(Saved entries)
= Beginning of Section =
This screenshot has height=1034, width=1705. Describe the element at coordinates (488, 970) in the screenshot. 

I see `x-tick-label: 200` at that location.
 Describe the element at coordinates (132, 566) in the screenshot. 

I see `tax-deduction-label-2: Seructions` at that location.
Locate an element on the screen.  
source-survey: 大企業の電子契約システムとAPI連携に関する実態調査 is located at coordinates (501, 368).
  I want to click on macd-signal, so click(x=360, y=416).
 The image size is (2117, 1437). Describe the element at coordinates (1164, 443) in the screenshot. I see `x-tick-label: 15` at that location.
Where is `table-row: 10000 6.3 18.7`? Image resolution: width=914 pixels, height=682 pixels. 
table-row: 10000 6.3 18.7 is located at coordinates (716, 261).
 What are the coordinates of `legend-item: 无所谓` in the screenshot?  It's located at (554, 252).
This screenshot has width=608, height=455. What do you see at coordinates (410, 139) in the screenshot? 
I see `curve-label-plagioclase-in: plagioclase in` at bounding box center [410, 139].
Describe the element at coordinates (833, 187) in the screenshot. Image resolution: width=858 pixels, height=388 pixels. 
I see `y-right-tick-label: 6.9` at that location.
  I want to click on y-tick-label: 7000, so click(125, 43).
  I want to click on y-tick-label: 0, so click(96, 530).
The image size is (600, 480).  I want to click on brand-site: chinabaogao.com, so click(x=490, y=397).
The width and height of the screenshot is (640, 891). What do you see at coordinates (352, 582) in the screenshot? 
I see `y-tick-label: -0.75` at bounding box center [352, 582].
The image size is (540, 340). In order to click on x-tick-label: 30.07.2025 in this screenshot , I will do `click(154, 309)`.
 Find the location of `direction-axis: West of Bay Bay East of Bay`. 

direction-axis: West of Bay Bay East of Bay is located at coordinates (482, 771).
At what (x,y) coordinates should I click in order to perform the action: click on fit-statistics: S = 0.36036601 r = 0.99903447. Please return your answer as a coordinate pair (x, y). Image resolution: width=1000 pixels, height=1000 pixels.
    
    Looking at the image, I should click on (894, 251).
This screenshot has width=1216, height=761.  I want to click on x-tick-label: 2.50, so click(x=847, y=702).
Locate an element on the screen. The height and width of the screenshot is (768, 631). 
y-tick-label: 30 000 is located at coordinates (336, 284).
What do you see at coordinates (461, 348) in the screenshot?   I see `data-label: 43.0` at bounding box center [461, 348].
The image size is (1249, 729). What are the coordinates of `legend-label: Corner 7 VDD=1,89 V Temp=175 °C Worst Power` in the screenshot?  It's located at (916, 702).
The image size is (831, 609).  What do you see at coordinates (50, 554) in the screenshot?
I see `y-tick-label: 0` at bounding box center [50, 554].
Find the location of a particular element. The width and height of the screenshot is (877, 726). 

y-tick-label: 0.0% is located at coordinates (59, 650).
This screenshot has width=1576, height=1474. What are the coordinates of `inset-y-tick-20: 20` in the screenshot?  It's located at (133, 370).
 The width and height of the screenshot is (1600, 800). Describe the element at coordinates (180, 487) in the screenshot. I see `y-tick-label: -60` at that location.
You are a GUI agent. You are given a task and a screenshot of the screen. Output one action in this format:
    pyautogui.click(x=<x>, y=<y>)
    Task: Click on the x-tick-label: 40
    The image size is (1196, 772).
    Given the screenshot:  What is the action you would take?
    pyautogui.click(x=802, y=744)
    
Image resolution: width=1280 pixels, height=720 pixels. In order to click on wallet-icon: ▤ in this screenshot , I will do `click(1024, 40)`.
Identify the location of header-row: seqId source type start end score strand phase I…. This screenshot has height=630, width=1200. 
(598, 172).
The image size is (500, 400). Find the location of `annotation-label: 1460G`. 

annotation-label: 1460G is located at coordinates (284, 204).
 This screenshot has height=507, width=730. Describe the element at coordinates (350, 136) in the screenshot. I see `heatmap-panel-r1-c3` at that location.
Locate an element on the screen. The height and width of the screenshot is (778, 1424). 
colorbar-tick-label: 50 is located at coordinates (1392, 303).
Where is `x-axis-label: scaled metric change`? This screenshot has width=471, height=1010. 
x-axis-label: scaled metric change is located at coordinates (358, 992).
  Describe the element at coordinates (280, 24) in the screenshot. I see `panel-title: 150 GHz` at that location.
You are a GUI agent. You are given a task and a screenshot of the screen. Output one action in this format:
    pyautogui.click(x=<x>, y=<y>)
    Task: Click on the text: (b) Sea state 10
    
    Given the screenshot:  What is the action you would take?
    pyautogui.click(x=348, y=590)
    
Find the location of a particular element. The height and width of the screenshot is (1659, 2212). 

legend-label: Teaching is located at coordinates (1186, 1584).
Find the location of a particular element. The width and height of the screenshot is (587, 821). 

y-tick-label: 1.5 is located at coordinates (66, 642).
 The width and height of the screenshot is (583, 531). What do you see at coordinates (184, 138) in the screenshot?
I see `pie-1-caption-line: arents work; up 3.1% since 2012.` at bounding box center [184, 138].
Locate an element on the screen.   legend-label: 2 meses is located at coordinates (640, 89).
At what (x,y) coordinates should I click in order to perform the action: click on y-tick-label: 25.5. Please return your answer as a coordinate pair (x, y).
= End of Section =
Exercise: Please return the lines starting with the line that contains "What do you see at coordinates (461, 348)" and going on through the line that contains "The image size is (1249, 729).", repeated with no changes.

Answer space:
What do you see at coordinates (461, 348) in the screenshot?   I see `data-label: 43.0` at bounding box center [461, 348].
The image size is (1249, 729). What are the coordinates of `legend-label: Corner 7 VDD=1,89 V Temp=175 °C Worst Power` in the screenshot?  It's located at (916, 702).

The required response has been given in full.